Records for the task.

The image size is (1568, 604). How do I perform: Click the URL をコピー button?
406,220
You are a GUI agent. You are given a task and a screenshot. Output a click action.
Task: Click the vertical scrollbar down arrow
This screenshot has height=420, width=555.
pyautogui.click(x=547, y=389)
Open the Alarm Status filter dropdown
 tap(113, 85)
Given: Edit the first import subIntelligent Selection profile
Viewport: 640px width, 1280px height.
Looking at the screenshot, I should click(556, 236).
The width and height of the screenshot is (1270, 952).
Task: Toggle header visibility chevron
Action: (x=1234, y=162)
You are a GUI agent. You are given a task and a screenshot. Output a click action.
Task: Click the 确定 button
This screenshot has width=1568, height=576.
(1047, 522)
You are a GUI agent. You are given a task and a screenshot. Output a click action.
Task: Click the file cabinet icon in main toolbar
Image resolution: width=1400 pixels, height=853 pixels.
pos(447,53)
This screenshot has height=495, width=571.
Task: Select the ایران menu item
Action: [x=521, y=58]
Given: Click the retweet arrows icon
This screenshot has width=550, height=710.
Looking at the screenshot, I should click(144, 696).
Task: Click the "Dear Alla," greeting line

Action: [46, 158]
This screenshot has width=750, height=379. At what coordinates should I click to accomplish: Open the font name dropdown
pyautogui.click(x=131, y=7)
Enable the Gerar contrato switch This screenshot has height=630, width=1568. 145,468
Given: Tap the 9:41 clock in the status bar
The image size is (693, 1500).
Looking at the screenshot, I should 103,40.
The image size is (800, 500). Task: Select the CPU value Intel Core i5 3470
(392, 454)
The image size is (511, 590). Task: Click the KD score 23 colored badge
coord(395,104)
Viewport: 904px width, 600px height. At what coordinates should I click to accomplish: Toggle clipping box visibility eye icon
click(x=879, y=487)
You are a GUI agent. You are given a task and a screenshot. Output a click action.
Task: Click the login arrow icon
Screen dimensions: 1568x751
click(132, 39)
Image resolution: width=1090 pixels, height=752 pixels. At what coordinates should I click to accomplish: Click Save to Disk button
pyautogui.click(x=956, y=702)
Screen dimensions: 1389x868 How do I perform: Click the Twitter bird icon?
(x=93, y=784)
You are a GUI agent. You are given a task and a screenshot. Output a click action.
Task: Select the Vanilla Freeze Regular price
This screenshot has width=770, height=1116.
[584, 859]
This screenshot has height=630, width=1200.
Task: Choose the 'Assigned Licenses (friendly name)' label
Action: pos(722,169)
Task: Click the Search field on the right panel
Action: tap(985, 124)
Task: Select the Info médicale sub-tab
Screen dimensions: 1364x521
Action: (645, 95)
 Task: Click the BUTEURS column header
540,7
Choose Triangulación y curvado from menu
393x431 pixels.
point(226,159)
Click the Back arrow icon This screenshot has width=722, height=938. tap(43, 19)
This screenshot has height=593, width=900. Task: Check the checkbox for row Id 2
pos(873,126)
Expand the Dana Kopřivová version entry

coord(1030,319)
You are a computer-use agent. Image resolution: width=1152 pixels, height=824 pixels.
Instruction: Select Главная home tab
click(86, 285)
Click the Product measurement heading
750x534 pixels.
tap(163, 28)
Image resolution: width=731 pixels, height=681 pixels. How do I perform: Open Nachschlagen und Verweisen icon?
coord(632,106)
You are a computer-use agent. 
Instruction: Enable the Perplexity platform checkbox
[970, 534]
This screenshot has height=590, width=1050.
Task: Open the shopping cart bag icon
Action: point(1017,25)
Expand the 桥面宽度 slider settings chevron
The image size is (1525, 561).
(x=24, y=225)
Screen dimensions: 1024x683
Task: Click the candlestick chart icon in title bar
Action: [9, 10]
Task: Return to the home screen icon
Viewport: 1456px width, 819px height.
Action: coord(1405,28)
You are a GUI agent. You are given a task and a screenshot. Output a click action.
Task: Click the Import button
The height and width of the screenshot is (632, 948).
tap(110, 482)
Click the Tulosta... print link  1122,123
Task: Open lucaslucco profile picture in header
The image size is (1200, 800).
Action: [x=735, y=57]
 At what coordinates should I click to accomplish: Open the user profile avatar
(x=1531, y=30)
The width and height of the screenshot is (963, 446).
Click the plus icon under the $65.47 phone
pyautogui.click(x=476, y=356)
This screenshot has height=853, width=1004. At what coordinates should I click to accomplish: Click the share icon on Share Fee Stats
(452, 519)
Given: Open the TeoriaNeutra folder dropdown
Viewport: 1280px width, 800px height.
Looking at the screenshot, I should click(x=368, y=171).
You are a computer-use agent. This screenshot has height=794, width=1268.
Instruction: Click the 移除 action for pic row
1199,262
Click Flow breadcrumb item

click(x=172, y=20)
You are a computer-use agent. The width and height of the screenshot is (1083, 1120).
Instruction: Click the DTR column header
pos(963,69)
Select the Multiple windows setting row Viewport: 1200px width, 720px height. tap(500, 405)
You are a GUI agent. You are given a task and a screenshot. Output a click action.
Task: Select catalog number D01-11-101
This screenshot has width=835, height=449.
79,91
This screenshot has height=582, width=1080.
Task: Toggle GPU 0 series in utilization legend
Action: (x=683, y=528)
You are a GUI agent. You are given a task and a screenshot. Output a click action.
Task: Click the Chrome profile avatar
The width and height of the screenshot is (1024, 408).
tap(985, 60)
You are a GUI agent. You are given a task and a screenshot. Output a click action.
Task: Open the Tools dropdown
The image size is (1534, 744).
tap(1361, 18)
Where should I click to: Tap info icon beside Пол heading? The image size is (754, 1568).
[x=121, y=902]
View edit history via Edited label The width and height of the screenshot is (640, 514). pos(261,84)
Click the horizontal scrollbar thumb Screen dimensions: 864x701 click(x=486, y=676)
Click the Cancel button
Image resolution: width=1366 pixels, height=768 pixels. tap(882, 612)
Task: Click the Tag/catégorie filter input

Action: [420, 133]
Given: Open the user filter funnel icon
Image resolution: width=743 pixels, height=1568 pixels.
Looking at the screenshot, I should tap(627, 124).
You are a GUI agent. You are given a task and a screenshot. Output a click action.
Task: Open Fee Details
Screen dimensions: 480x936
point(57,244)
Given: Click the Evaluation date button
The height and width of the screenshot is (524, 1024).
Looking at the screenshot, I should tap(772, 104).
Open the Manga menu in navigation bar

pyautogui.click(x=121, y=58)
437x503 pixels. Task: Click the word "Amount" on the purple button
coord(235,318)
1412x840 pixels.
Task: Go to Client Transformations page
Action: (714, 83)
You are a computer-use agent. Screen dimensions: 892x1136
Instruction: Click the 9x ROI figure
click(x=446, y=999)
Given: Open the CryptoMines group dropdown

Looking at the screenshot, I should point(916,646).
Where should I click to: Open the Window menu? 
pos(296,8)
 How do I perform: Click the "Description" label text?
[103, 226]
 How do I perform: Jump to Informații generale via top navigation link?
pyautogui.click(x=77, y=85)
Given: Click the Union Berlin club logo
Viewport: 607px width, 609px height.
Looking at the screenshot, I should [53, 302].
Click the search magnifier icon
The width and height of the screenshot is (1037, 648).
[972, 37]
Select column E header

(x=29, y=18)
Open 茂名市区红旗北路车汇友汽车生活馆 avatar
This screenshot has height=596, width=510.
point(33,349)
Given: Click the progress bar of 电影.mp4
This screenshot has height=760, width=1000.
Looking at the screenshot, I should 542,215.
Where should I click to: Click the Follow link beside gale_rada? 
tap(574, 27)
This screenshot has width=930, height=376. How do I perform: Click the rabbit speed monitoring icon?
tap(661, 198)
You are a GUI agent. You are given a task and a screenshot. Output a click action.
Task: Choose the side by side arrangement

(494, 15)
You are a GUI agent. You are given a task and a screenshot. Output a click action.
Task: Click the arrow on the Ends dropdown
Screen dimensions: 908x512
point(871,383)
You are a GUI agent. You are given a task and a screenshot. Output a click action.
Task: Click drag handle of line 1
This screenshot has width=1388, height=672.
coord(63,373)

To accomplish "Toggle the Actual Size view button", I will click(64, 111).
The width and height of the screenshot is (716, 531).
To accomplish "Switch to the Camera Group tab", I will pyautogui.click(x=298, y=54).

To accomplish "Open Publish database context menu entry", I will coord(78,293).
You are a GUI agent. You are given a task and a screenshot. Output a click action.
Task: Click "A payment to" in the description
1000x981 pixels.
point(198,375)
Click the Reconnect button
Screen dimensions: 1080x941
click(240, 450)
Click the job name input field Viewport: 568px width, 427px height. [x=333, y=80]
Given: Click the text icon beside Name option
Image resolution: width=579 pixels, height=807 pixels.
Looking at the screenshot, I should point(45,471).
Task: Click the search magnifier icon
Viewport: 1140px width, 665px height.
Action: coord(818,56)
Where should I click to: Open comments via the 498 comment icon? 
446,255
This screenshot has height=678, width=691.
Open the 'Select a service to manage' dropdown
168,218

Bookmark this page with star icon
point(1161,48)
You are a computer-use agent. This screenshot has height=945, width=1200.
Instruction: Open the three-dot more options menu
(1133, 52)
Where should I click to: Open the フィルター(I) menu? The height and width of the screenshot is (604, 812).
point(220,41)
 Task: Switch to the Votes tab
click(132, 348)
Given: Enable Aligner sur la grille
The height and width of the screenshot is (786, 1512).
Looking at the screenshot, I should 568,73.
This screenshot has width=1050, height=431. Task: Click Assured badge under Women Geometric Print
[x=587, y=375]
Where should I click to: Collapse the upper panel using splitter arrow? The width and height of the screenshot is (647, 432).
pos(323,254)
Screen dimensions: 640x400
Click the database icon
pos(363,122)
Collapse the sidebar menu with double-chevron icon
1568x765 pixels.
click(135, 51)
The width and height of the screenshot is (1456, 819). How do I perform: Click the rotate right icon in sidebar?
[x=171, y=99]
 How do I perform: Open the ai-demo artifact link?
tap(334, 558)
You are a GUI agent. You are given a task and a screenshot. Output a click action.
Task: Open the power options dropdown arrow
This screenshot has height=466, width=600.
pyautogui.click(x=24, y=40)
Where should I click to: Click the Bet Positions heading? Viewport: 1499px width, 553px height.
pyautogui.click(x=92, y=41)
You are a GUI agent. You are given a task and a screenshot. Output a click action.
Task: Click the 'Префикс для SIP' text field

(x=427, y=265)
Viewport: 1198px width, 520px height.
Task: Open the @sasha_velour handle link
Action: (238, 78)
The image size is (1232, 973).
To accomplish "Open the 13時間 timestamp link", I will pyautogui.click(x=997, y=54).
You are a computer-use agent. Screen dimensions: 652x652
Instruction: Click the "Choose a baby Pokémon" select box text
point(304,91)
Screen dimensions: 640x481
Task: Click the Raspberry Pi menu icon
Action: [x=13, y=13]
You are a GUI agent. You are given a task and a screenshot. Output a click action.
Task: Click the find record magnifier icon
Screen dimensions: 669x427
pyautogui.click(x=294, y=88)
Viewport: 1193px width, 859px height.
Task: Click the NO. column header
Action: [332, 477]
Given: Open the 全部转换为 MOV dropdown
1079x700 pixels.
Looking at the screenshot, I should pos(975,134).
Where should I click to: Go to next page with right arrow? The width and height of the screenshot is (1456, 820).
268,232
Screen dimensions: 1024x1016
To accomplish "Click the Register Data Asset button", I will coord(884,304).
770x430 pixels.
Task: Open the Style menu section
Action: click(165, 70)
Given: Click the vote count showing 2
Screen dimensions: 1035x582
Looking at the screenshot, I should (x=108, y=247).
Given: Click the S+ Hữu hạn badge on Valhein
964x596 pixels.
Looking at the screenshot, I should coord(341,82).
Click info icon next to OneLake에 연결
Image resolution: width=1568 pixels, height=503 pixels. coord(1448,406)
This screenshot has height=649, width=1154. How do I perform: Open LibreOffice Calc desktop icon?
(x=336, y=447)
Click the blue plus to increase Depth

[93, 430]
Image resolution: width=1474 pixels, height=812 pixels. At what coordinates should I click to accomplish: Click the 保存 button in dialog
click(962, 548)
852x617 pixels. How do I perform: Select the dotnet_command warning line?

Problem description. Once each line with "scrollbar" in the entries is counted, state the total and nothing else.

Reply. 2